-------- ENTRIES SHOWN --------
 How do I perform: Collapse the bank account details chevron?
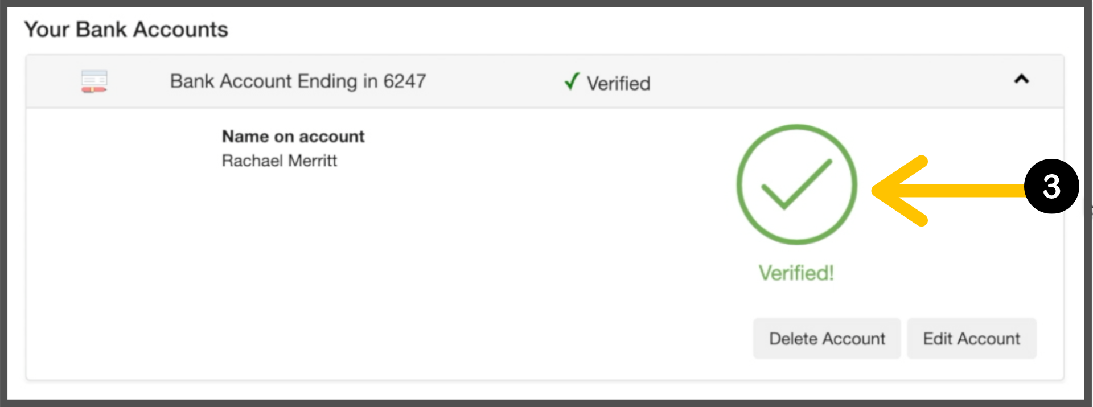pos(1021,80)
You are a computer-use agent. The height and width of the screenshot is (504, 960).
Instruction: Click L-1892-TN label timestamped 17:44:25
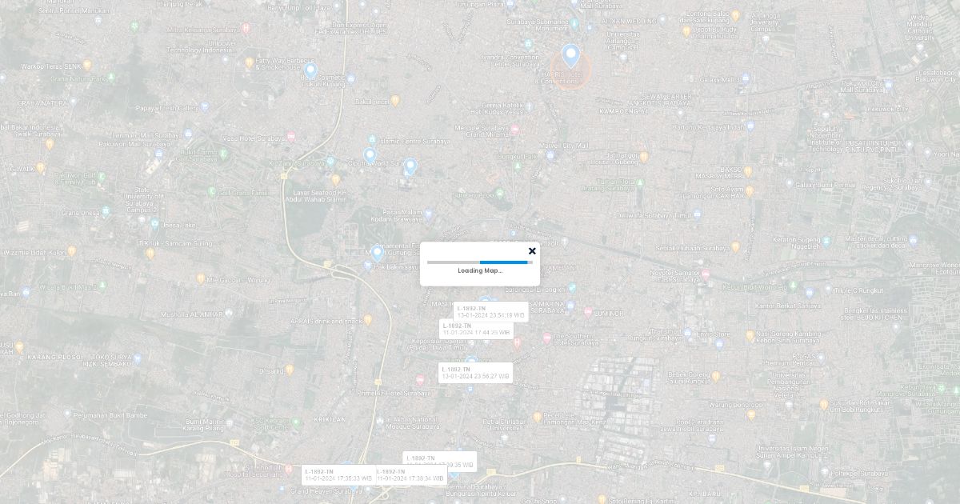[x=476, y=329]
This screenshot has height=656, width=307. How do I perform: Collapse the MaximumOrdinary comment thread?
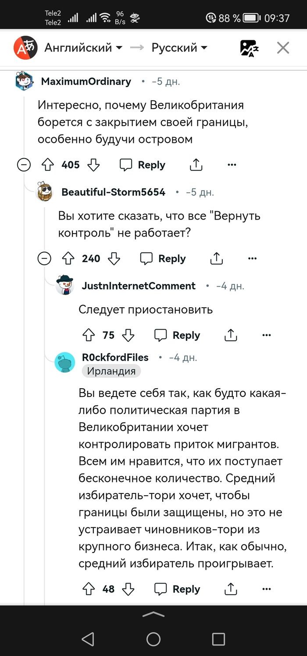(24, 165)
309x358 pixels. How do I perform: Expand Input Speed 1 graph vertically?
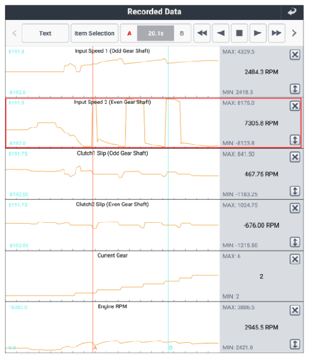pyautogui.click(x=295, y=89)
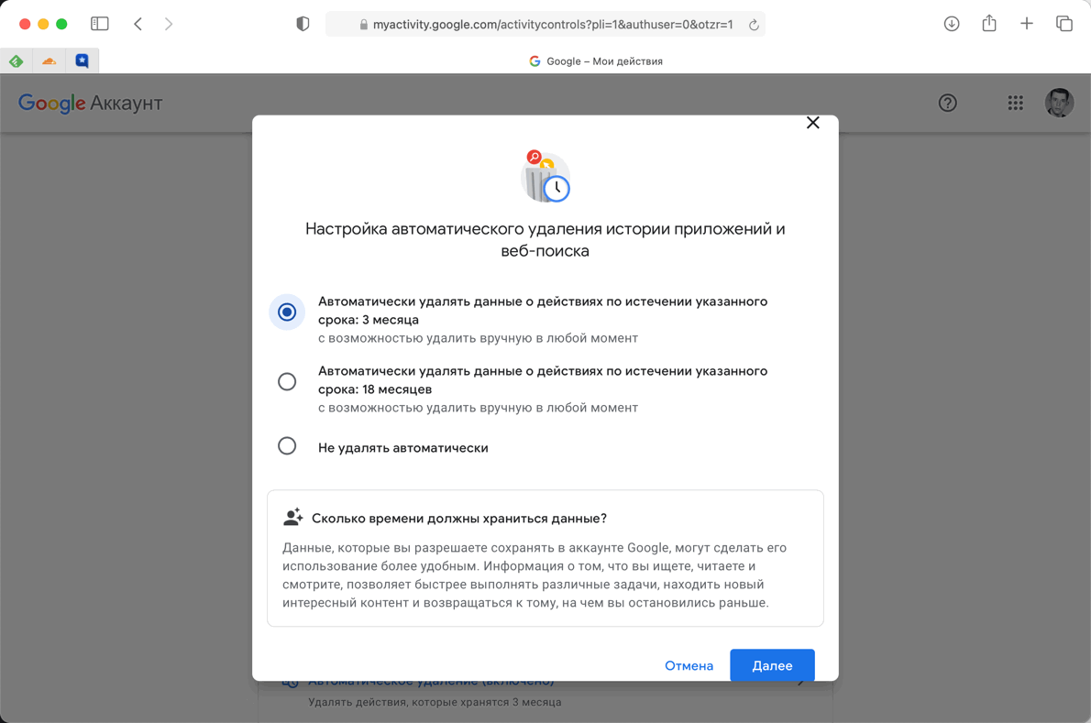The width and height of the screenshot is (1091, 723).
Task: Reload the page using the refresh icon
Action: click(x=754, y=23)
--------
Print all of the material above line for line, without alteration, and omit the pictures from your output.

RESULT
 How do I perform: Collapse the bank account details chevron?
pos(1021,80)
You are a computer-use agent. The height and width of the screenshot is (504, 960).
Instruction: Click L-1892-TN label timestamped 17:44:25
[x=476, y=329]
This screenshot has height=656, width=307. How do I perform: Collapse the MaximumOrdinary comment thread?
(24, 165)
309x358 pixels. How do I perform: Expand Input Speed 1 graph vertically?
pyautogui.click(x=295, y=89)
The width and height of the screenshot is (1091, 723).
Task: Reload the page using the refresh icon
Action: click(x=754, y=23)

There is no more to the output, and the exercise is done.